Viewpoint: Responsibility is a must

The Senate Intelligence Committee recently showed how the Central Intelligence Agency grossly mishandled information about WMD in pre-war Iraq. Before the war the C.I.A. interviewed several relatives of Iraqi scientists, all of whom described the Iraqi weapons programs as decidedly inactive. The C.I.A. then sat on this information, even as President Bush publicly decried Saddam Hussein and the imminent nuclear threat he posed.

So now when you see the headlines, the resemblance they bear to any number of Tom Clancy novels is more than a little scary: C.I.A. IS MUM ON CRUCIAL INFO ABOUT WMD IN IRAQ. These are potent, heady words. And at the risk of sounding conspiratorial, I think they mean much more than they actually say.

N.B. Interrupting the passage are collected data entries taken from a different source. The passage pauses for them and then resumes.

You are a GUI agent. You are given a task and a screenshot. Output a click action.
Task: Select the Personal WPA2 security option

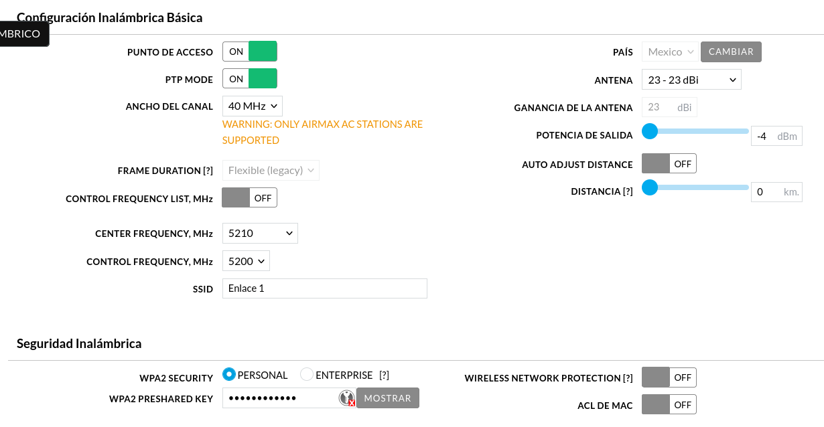click(229, 375)
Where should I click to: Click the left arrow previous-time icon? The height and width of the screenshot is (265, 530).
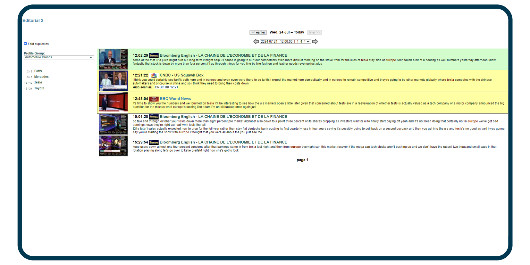pyautogui.click(x=256, y=42)
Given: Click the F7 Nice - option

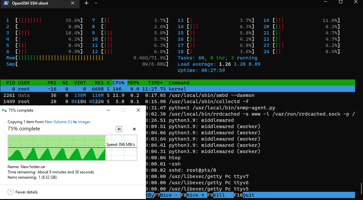Looking at the screenshot, I should (x=168, y=195).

I think the C.I.A. withheld the information at least in part because they didn't want to tell the boss something he didn't want to hear. They knew the president and his close associates were hell-bent on going to war with Iraq. That was clear. But their reasons for war were sketchy. Perhaps they wanted to invade Iraq for oil, revenge or maybe something nobler like democracy. But whatever the reasons may have been-noble or ignoble-the fact remains they were not what we thought they were.

We did not go to war to nation-build and we did not go to war to depose a ruthless dictator. Instead, we waged what was billed as a preemptively defensive war to diffuse a ticking time bomb, Saddam Hussein with weapons of mass destruction, and Saddam Hussein with ties to Osama bin Laden and the World Trade Center attacks.

Now some two years later, bipartisan congressional committees have almost entirely discredited those original justifications for war. Both the 9-11 Panel and the Senate Intelligence Committee failed to find any evidence of WMD in Iraq or any link between Saddam Hussein and Osama bin Laden in the attacks on the Twin Towers.

So the rhetoric we heard about weapons of mass destruction and the Hussein-bin Laden junta was either a pretext for war or a colossal mistake resulting in war. In either case, we were wrong to attack. The fact is, Bush and his cronies shot first and explained later, and now people are dead and dying because of it. We are in Iraq today not because Saddam was an imminent threat to our way of life but because certain lies were told, and certain others were allowed to be told, and because we as a free public refuse to know or really care about it.

So far, the brunt of the guilt lies with the Bush administration. But if we continue to sit on the facts as they come to light, making excuses for our elected leaders when we should be making them account, we too will be complicit in the deaths of innocent people.

Ryan McIlvain

McIlvain is a student from the Boston area studying journalism.